- Karakteristik gangguan pendengaran
- Jenis
- Menurut momen kemunculannya
- Bawaan
- Diakuisisi
- Menurut tingkat keparahan
- Cofosis
- Ketulian
- Kehilangan pendengaran
- Menurut ramalan
- Menurut situs cedera
- Ketulian mengemudi
- Tuli sensorineural
- Penyebab gangguan pendengaran
- Penyebab pada anak-anak
- Penyebab perinatal
- Penyebab pada orang dewasa
- Penuaan
- Pengobatan gangguan pendengaran
- Referensi
The gangguan pendengaran adalah kondisi yang menyebabkan penurunan kemampuan untuk suara merasakan, yang pada gilirannya menciptakan kesulitan bagi komunikasi verbal. Gangguan pendengaran bukanlah penyakit itu sendiri.

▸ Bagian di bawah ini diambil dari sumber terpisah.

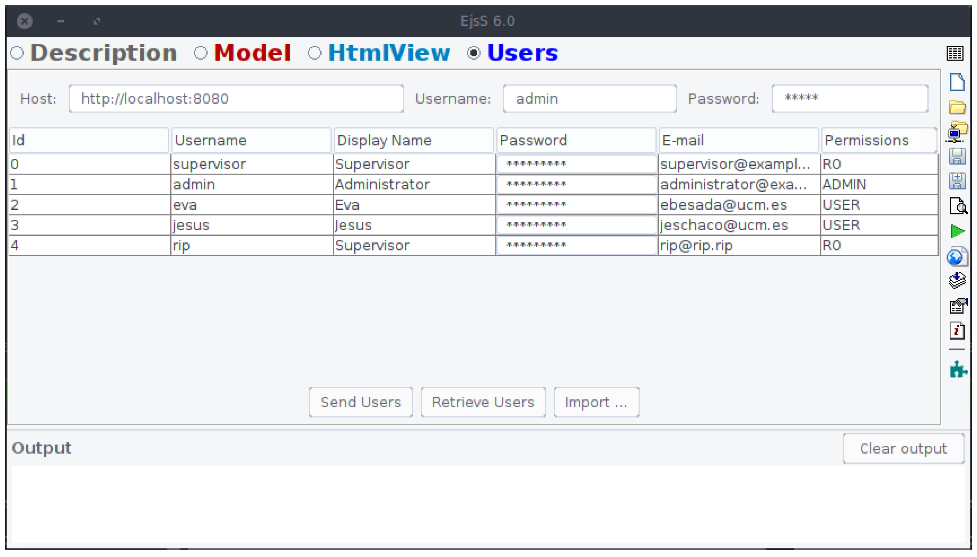Viewport: 977px width, 557px height.
Task: Select the eva user's email cell
Action: pyautogui.click(x=738, y=205)
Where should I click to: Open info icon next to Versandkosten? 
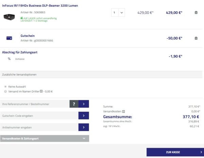124,111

Sebaliknya, jenis kecacatan ini merupakan konsekuensi dari berbagai kondisi medis yang menghasilkan kerusakan permanen atau sementara pada berbagai struktur telinga. Orang dengan gangguan pendengaran dapat menjalani kehidupan yang sepenuhnya normal.
Kehidupan normal ini mencakup perkembangan profesional, pekerjaan rumah, olahraga, dan jenis aktivitas lainnya dalam kehidupan sehari-hari, meskipun dalam banyak kasus bantuan khusus diperlukan untuk mencapai tujuan ini.
Karakteristik gangguan pendengaran
-Itu terjadi ketika sebagian atau seluruh kemampuan untuk mendengarkan hilang. Istilah lain yang digunakan untuk merujuk pada gangguan pendengaran adalah tuli atau kesulitan mendengar.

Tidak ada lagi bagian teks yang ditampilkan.